Derrière chaque grand basculement économique de l’histoire moderne, il y a d’abord eu une explosion de population — le Nigeria est aujourd’hui au seuil de ce moment.
Le vice-président nigérian Chettima a réaffirmé en février 2025, lors d’une réunion avec le directeur général de l’Organisation internationale du travail (OIT) Gilbert Houngbo à la Villa présidentielle d’Abuja, que le Nigeria dépassera les États-Unis pour devenir la troisième nation la plus peuplée du monde d’ici 2050. Une projection qui place le pays devant un choix structurel sans précédent sur le continent africain.
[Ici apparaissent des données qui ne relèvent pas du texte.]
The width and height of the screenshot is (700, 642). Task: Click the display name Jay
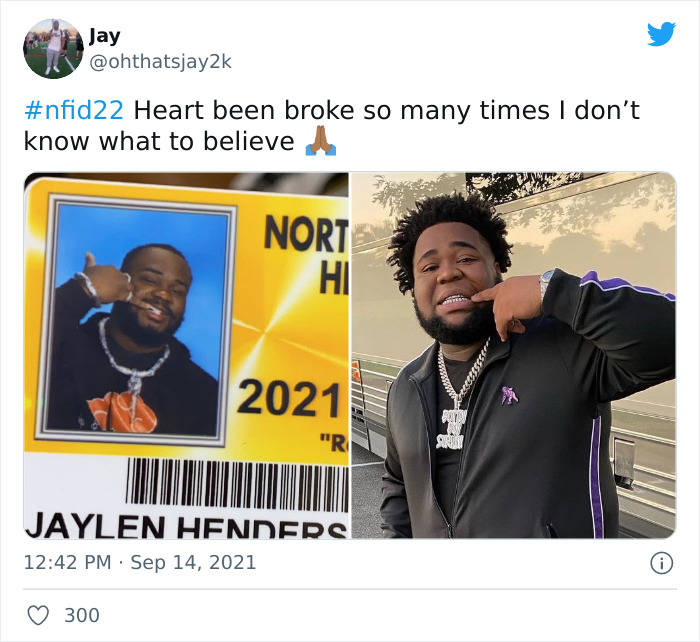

Une trajectoire confirmée par les institutions internationales
Les chiffres avancés par Chettima s’appuient sur des projections établies. Le Fonds des Nations Unies pour la population (UNFPA) estime que la population nigériane atteindra 400 millions d’habitants à l’horizon 2050, contre environ 235 millions aujourd’hui. L’ONU précise que cette croissance représente à elle seule l’équivalent de la population actuelle des États-Unis. À titre de comparaison, le Nigeria comptait moins de 80 millions d’habitants en 1982 ; sa population a depuis lors été multipliée par trois en quarante ans, une vitesse de croissance sans équivalent parmi les grandes nations. L’âge médian s’établit à 19 ans, ce qui signifie que la majorité de la population active de 2050 est déjà née.
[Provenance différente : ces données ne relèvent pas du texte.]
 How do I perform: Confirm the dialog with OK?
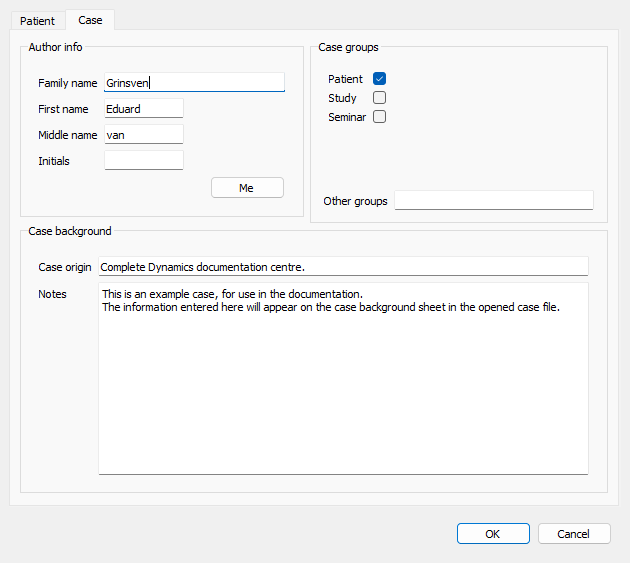(492, 534)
Ce que ce basculement change à l’échelle mondiale
Dépasser les États-Unis en nombre d’habitants ne relève pas du seul symbole. Avec 400 à 440 millions de consommateurs potentiels, le Nigeria deviendrait le premier marché du continent africain et l’un des plus grands marchés émergents de la planète. Le cabinet PricewaterhouseCoopers projette que le Nigeria pourrait figurer parmi les dix premières économies mondiales d’ici 2050, avec un PIB estimé à 6 400 milliards de dollars, sous réserve de réformes structurelles soutenues. La Division de la population de l’ONU souligne par ailleurs que la part de l’Afrique dans la population mondiale atteindra 28 % en 2050 — soit plus d’un habitant de la planète sur quatre —, un rééquilibrage qui modifiera les flux commerciaux, migratoires et diplomatiques à l’échelle globale. Le Nigeria, en tant que premier contributeur à cette dynamique, se trouverait au centre de ce rééquilibrage.
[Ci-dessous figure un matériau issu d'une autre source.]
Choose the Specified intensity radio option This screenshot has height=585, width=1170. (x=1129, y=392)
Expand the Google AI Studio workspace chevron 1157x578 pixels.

Entre dividende et désastre : le poids des conditions
Le Forum économique mondial souligne que 23 % des jeunes Nigérians sont en recherche active d’emploi, tandis que 32 % sont inactifs ou sous-employés. La Banque africaine de développement estime que l’Afrique devra créer 68 millions d’emplois nouveaux d’ici 2030 pour absorber les seuls entrants sur le marché du travail — le Nigeria représentant un quart de cette demande. Des économistes citent les trajectoires de la Corée du Sud et du Bangladesh comme modèles : ces deux pays ont transformé une poussée démographique comparable en croissance économique soutenue grâce à des investissements massifs dans l’éducation et l’industrie légère. Une réduction du taux de fécondité d’un enfant par femme au Nigeria se traduirait, selon des projections académiques, par une hausse du PIB par habitant de 13 % sur vingt ans.
Des réformes en cours, des résultats attendus
Le gouvernement Tinubu a engagé depuis 2023 plusieurs réformes structurelles — suppression de la subvention aux carburants, unification du taux de change, révision du code du travail — dont les effets sur l’emploi et l’investissement restent à mesurer sur la durée. Chettima a formulé l’enjeu en ces termes lors de la réunion avec l’OIT : « Avec les bonnes politiques, nous pouvons transformer ce dividende démographique en opportunité plutôt qu’en désastre. » Le Nigeria n’a pas encore procédé à un recensement national depuis 2006 ; un nouveau recensement, dont la date reste à confirmer, conditionne la fiabilité des politiques publiques à mettre en place pour accompagner cette transition.